> [Written request]
Rewrite all of the material below, switching "Insert link icon" to "Insert image icon" and leaving everything else unchanged.

> [Working data]
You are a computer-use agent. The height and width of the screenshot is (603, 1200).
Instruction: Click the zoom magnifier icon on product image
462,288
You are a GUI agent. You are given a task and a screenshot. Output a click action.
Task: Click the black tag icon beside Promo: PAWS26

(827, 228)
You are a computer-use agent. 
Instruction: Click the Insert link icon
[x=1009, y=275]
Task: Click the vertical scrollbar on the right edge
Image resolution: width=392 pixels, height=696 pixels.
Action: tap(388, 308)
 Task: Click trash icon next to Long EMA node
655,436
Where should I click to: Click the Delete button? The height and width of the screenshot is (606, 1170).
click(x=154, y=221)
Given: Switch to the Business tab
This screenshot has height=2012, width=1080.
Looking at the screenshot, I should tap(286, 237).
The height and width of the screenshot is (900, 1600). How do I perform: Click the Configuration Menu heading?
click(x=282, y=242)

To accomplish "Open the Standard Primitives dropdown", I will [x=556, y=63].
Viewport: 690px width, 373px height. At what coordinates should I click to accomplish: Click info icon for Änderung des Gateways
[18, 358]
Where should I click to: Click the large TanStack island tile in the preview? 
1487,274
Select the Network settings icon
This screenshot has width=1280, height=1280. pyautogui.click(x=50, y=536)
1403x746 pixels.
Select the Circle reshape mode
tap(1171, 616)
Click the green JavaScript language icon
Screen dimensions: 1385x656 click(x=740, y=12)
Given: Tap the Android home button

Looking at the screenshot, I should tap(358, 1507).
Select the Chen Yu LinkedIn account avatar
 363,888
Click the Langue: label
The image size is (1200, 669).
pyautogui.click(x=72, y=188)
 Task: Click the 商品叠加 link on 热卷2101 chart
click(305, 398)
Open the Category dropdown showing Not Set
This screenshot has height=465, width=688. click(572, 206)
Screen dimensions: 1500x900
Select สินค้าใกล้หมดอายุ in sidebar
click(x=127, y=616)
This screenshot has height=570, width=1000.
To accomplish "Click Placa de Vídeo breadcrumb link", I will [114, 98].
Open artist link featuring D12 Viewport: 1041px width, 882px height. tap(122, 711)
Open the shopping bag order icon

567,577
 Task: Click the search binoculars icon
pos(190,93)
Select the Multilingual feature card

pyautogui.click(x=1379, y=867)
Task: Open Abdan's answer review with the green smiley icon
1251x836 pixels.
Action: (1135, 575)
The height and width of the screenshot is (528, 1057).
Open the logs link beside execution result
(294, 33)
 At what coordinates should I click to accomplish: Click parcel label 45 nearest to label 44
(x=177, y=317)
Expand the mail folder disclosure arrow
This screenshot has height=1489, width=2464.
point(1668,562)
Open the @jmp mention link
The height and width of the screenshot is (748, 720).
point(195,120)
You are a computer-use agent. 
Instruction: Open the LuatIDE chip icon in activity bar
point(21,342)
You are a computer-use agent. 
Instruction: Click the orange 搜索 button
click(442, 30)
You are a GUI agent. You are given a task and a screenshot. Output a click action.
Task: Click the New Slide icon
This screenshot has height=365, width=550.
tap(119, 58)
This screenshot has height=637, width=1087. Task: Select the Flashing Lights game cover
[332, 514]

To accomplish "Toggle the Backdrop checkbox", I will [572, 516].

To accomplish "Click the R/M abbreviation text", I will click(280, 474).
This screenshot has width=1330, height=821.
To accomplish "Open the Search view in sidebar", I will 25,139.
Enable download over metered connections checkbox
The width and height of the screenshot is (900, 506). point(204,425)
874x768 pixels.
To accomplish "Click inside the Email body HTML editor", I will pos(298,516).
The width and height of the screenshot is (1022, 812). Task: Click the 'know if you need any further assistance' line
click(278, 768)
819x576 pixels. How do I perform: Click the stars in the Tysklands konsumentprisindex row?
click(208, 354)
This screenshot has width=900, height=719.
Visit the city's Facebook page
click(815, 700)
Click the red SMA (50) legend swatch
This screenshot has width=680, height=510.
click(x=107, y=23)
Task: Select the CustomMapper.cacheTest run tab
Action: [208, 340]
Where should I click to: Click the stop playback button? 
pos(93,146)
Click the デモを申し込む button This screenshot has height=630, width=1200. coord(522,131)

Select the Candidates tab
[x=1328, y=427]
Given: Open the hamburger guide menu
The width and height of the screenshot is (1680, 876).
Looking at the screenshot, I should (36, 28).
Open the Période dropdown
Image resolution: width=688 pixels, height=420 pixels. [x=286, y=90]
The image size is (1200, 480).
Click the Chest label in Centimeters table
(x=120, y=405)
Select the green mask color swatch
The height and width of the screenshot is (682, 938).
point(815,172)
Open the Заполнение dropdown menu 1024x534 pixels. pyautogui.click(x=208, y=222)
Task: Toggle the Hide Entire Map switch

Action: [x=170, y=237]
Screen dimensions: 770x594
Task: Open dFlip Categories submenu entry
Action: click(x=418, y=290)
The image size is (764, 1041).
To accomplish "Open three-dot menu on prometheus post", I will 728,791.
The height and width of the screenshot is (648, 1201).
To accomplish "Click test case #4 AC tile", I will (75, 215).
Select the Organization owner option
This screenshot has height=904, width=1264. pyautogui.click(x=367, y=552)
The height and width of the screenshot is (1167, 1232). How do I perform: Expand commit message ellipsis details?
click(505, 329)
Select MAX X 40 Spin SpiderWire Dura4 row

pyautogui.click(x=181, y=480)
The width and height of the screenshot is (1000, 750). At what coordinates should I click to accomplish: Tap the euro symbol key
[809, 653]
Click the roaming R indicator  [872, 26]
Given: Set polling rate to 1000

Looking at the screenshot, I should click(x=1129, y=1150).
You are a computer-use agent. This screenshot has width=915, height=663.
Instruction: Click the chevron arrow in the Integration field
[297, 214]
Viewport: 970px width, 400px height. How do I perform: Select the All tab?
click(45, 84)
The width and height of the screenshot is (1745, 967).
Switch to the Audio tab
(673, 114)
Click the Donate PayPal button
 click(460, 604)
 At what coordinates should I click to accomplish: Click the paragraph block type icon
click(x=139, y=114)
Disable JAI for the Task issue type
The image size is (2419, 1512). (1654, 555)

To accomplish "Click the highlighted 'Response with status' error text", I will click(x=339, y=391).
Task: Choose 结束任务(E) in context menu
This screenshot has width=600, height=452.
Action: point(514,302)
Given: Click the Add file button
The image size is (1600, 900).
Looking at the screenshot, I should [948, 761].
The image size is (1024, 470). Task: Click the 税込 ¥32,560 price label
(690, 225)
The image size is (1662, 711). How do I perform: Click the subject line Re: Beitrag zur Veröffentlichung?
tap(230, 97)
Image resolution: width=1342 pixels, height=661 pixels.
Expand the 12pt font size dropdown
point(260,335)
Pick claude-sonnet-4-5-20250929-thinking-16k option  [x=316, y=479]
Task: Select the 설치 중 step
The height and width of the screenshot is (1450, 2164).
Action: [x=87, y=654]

> [Solution to this exercise]
You are a computer-use agent. The height and width of the screenshot is (603, 1200).
Instruction: Click the zoom magnifier icon on product image
462,288
You are a GUI agent. You are given a task and a screenshot. Output a click action.
Task: Click the black tag icon beside Promo: PAWS26

(827, 228)
You are a computer-use agent. 
Instruction: Click the Insert image icon
[x=1009, y=275]
Task: Click the vertical scrollbar on the right edge
Image resolution: width=392 pixels, height=696 pixels.
Action: tap(388, 308)
 Task: Click trash icon next to Long EMA node
655,436
Where should I click to: Click the Delete button? The height and width of the screenshot is (606, 1170).
click(x=154, y=221)
Given: Switch to the Business tab
This screenshot has height=2012, width=1080.
Looking at the screenshot, I should tap(286, 237).
The height and width of the screenshot is (900, 1600). How do I perform: Click the Configuration Menu heading?
click(x=282, y=242)

To accomplish "Open the Standard Primitives dropdown", I will [x=556, y=63].
Viewport: 690px width, 373px height. At what coordinates should I click to accomplish: Click info icon for Änderung des Gateways
[18, 358]
Where should I click to: Click the large TanStack island tile in the preview? 
1487,274
Select the Network settings icon
This screenshot has width=1280, height=1280. pyautogui.click(x=50, y=536)
1403x746 pixels.
Select the Circle reshape mode
tap(1171, 616)
Click the green JavaScript language icon
Screen dimensions: 1385x656 click(x=740, y=12)
Given: Tap the Android home button

Looking at the screenshot, I should tap(358, 1507).
Select the Chen Yu LinkedIn account avatar
 363,888
Click the Langue: label
The image size is (1200, 669).
pyautogui.click(x=72, y=188)
 Task: Click the 商品叠加 link on 热卷2101 chart
click(305, 398)
Open the Category dropdown showing Not Set
This screenshot has height=465, width=688. click(572, 206)
Screen dimensions: 1500x900
Select สินค้าใกล้หมดอายุ in sidebar
click(x=127, y=616)
This screenshot has height=570, width=1000.
To accomplish "Click Placa de Vídeo breadcrumb link", I will [114, 98].
Open artist link featuring D12 Viewport: 1041px width, 882px height. tap(122, 711)
Open the shopping bag order icon

567,577
 Task: Click the search binoculars icon
pos(190,93)
Select the Multilingual feature card

pyautogui.click(x=1379, y=867)
Task: Open Abdan's answer review with the green smiley icon
1251x836 pixels.
Action: (1135, 575)
The height and width of the screenshot is (528, 1057).
Open the logs link beside execution result
(294, 33)
 At what coordinates should I click to accomplish: Click parcel label 45 nearest to label 44
(x=177, y=317)
Expand the mail folder disclosure arrow
This screenshot has height=1489, width=2464.
point(1668,562)
Open the @jmp mention link
The height and width of the screenshot is (748, 720).
point(195,120)
You are a computer-use agent. 
Instruction: Open the LuatIDE chip icon in activity bar
point(21,342)
You are a computer-use agent. 
Instruction: Click the orange 搜索 button
click(442, 30)
You are a GUI agent. You are given a task and a screenshot. Output a click action.
Task: Click the New Slide icon
This screenshot has height=365, width=550.
tap(119, 58)
This screenshot has height=637, width=1087. Task: Select the Flashing Lights game cover
[332, 514]

To accomplish "Toggle the Backdrop checkbox", I will [572, 516].

To accomplish "Click the R/M abbreviation text", I will click(280, 474).
This screenshot has width=1330, height=821.
To accomplish "Open the Search view in sidebar", I will 25,139.
Enable download over metered connections checkbox
The width and height of the screenshot is (900, 506). point(204,425)
874x768 pixels.
To accomplish "Click inside the Email body HTML editor", I will pos(298,516).
The width and height of the screenshot is (1022, 812). Task: Click the 'know if you need any further assistance' line
click(278, 768)
819x576 pixels. How do I perform: Click the stars in the Tysklands konsumentprisindex row?
click(208, 354)
This screenshot has width=900, height=719.
Visit the city's Facebook page
click(815, 700)
Click the red SMA (50) legend swatch
This screenshot has width=680, height=510.
click(x=107, y=23)
Task: Select the CustomMapper.cacheTest run tab
Action: [208, 340]
Where should I click to: Click the stop playback button? 
pos(93,146)
Click the デモを申し込む button This screenshot has height=630, width=1200. coord(522,131)

Select the Candidates tab
[x=1328, y=427]
Given: Open the hamburger guide menu
The width and height of the screenshot is (1680, 876).
Looking at the screenshot, I should (36, 28).
Open the Période dropdown
Image resolution: width=688 pixels, height=420 pixels. [x=286, y=90]
The image size is (1200, 480).
Click the Chest label in Centimeters table
(x=120, y=405)
Select the green mask color swatch
The height and width of the screenshot is (682, 938).
point(815,172)
Open the Заполнение dropdown menu 1024x534 pixels. pyautogui.click(x=208, y=222)
Task: Toggle the Hide Entire Map switch

Action: [x=170, y=237]
Screen dimensions: 770x594
Task: Open dFlip Categories submenu entry
Action: click(x=418, y=290)
The image size is (764, 1041).
To accomplish "Open three-dot menu on prometheus post", I will 728,791.
The height and width of the screenshot is (648, 1201).
To accomplish "Click test case #4 AC tile", I will (75, 215).
Select the Organization owner option
This screenshot has height=904, width=1264. pyautogui.click(x=367, y=552)
The height and width of the screenshot is (1167, 1232). How do I perform: Expand commit message ellipsis details?
click(505, 329)
Select MAX X 40 Spin SpiderWire Dura4 row

pyautogui.click(x=181, y=480)
The width and height of the screenshot is (1000, 750). At what coordinates should I click to accomplish: Tap the euro symbol key
[809, 653]
Click the roaming R indicator  [872, 26]
Given: Set polling rate to 1000

Looking at the screenshot, I should click(x=1129, y=1150).
You are a computer-use agent. This screenshot has width=915, height=663.
Instruction: Click the chevron arrow in the Integration field
[297, 214]
Viewport: 970px width, 400px height. How do I perform: Select the All tab?
click(45, 84)
The width and height of the screenshot is (1745, 967).
Switch to the Audio tab
(673, 114)
Click the Donate PayPal button
 click(460, 604)
 At what coordinates should I click to accomplish: Click the paragraph block type icon
click(x=139, y=114)
Disable JAI for the Task issue type
The image size is (2419, 1512). (1654, 555)

To accomplish "Click the highlighted 'Response with status' error text", I will click(x=339, y=391).
Task: Choose 结束任务(E) in context menu
This screenshot has width=600, height=452.
Action: point(514,302)
Given: Click the Add file button
The image size is (1600, 900).
Looking at the screenshot, I should [948, 761].
The image size is (1024, 470). Task: Click the 税込 ¥32,560 price label
(690, 225)
The image size is (1662, 711). How do I perform: Click the subject line Re: Beitrag zur Veröffentlichung?
tap(230, 97)
Image resolution: width=1342 pixels, height=661 pixels.
Expand the 12pt font size dropdown
point(260,335)
Pick claude-sonnet-4-5-20250929-thinking-16k option  [x=316, y=479]
Task: Select the 설치 중 step
The height and width of the screenshot is (1450, 2164).
Action: [x=87, y=654]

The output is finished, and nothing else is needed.